Yes, even I the sarcastic critic of all those who vainly explain the world had to remind myself that the world cannot just be explained, it must be grasped and understood as well. It is not enough to impose one's own words on it, but one must also listen to the polyphony of often-contradictory messages the world sends out and try to penetrate their meaning. It is not enough to describe, in scientific terms, the mechanics of things and events; their spirit must be personally perceived and experienced. One cannot merely follow the timetable we have set for our influence on the world; we must also honour and respect the infinitely more complex timetable the world has set for itself. That timetable is the sum of the thousands of independent timetables of an infinite number of natural, historical and human actions.

You cannot wait for Godot.

Godot will not come, because he does not exist.

In fact, you can't even fabricate Godot. A typical example of a fabricated Godot that is, a Godot that actually shows up and is therefore a false Godot was communism. It was supposed to save us, but it ended up only destroying and decimating us.

I realized with horror that there was, in fact, something communistic in my impatience to renew democracy. Or, in more general terms, something of a rationally enlightened nature. I wanted to nudge history forward in the way a child would when wishing to make a flower grow more quickly: by tugging at it.

I think the art of waiting is something that has to be learned. We must patiently plant the seeds and water the ground well, and give the plants exactly the amount of time they need to mature.

Just as we cannot fool a plant, we cannot fool history. But we must water history as well, patiently and every day. We must water it not just with understanding, not just with humility, but with love as well.

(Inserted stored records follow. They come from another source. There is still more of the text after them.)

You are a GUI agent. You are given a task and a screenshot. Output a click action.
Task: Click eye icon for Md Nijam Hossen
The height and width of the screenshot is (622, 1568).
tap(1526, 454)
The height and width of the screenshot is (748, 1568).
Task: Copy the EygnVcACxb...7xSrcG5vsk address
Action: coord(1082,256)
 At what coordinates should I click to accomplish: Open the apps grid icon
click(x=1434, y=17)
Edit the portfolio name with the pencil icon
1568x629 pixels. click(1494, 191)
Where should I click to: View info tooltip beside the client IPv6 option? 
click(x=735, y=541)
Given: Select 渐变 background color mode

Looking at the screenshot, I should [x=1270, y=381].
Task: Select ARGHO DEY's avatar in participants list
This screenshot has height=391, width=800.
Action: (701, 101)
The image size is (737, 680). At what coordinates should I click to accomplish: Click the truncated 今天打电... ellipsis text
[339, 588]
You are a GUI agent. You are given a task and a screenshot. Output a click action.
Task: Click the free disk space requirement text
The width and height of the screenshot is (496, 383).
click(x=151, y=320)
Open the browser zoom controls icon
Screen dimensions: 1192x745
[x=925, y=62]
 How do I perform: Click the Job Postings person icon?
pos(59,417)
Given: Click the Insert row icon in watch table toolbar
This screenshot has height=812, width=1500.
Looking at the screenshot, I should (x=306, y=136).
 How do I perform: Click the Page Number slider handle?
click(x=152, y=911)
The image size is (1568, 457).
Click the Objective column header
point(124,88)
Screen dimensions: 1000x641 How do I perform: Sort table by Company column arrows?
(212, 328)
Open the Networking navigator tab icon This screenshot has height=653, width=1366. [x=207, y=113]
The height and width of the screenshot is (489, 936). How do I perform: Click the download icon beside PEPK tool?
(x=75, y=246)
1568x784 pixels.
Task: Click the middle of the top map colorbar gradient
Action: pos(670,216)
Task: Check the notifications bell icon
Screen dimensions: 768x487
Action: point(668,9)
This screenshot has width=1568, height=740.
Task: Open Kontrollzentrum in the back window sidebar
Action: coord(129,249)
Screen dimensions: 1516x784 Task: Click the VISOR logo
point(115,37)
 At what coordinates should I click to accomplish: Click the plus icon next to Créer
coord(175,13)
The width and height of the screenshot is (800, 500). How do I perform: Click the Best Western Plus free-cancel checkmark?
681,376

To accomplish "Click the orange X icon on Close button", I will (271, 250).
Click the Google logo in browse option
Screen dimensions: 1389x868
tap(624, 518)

If politicians and citizens learn to wait in the best sense of the word, that is, as a way of respecting the inner order of things we are never allowed to see into fully, if they understand that everything in the world has its own time and that, in addition to what they desire from the world and history, what the world and history themselves aspire to is also important, then humanity will not necessarily turn out as badly as it sometimes seems it might.

Ladies and gentlemen,
I come from a country that is full of impatient people. Perhaps they are impatient because they have waited for Godot for so long they think Godot has finally come. This is an error as profound as the one on which their waiting was based. Godot did not come. And that is just as well, because any Godot that did come would be merely the imaginary Godot, the communist Godot. What came to fruition had to come to fruition. Perhaps it would have come to fruition sooner had we watered it better. But now we have a single task. We have to take this harvest, extract from it the seeds, sow them again, and patiently water them.

If we are certain that the planting was good and that we are watering regularly, we have no reason to be impatient. It is enough if we realize that our waiting has a meaning.

Waiting that has meaning because it grows out of hope and not hopelessness, from faith and not from despair, from humility toward the time of the world and not out of fear of its sublime tranquillity is not accompanied by boredom but by suspense. This kind of waiting is more than just waiting.

It is life. Life as the joyous involvement in the miracle of Being.